La correlazione fra i vari episodi è nei rapporti tra i personaggi e il loro sviluppo, specie fra Dylan Dog, il suo assistente Groucho, suo padre Bloch e la sua ex-moglie, che rappresentano il “nucleo familiare” del protagonista.
Una scomoda verità
Questi episodi, pur aggiungendo qualcosa alla storia in generale e dagli spunti interessanti, non fanno che ricadere negli errori del passato, e ripropongono quella figura di Dylan che Recchioni ha voluto cambiare radicalmente.
Mescolare il vecchio e il nuovo stile, trovata per soddisfare sia i vecchi che i nuovi fan della testata, è un’arma a doppio taglio, specie per chi ha accettato di buon grado il cambiamento dal numero 401.
Le storie proposte non sono così complesse per non essere concluse con un singolo numero (complice la tiratura e il formato degli albi), me sembrano messe lì per allungare il brodo, e le vittime dei casi risultano spesso anonime, per cui il loro destino può non interessare a chi legge,che di certo non viene allettato a proseguire con la lettura, che può risultare vuota o non stimolante.

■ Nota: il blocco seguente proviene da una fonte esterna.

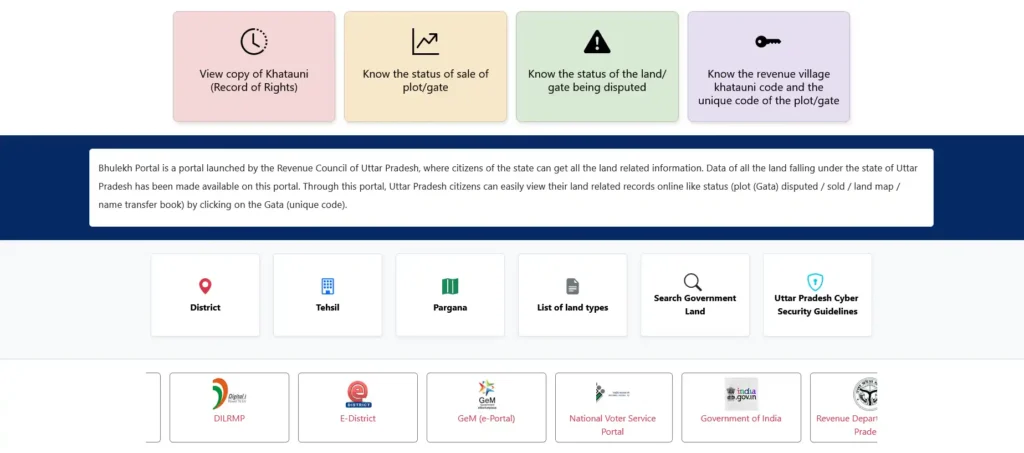
Task: Click the document icon for land types
Action: [572, 286]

Alcune eventi citati, accaduti nei primi numeri del reboot, sono inseriti come se fossero ovvi, ma per chi non ha una conoscenza pregressa delle saghe, può trovarsi in difficoltà nel cogliere tutte le citazioni o i riferimenti, per non parlare delle relazioni tra i personaggi, non spiegati in modo chiaro nella maggior parte dei casi.
I finali aperti, poi, non danno una degna conclusione alla storia o “tragedia” che il nostro eroe ha vissuto, apparendo generici e insufficienti.
Gli unici a salvarsi sono gli ultimi due numeri usciti, ossia il il 413 e il 414, nei quali, oltre a rendere bene il rapporto tra la coppia Dylan-Rania, si concentrano sulla poliziotta, in particolare nell’ultimo, che assume maggiore spessore, oltre a rivelare parte del suo passato finora sconosciuto, e quasi è protagonista della storia, dando una prospettiva diversa dal solito.
In conclusione
Le avventure “vecchio stampo” sono uno zampino in cui inciampa Dylan Dog, non permettendogli di proseguire appieno il suo nuovo viaggio.
È necessaria una svolta radicale anche in questa categoria di storie, e forse tale svolta la troviamo nelle ultime storie, perfettamente riuscite e che aggiungono molto alla storia dell’Indagatore dell’Incubo.
Menzione onorevole agli eccellenti disegnatori Corrado Roi, Luca Casalanguida, Carlo Ambrosini e Paolo Martinello, le cui tavole ben si sposano con gli orrori sovrannaturali o di tutti i giorni, rappresentandoli al loro meglio o, in questo caso, al loro peggio.
Possiamo solo sperare che seguano questa metodologia per la realizzazione dei prossimi one-shot, in modo da rendere più intrigante la lettura in attesa di nuove saghe.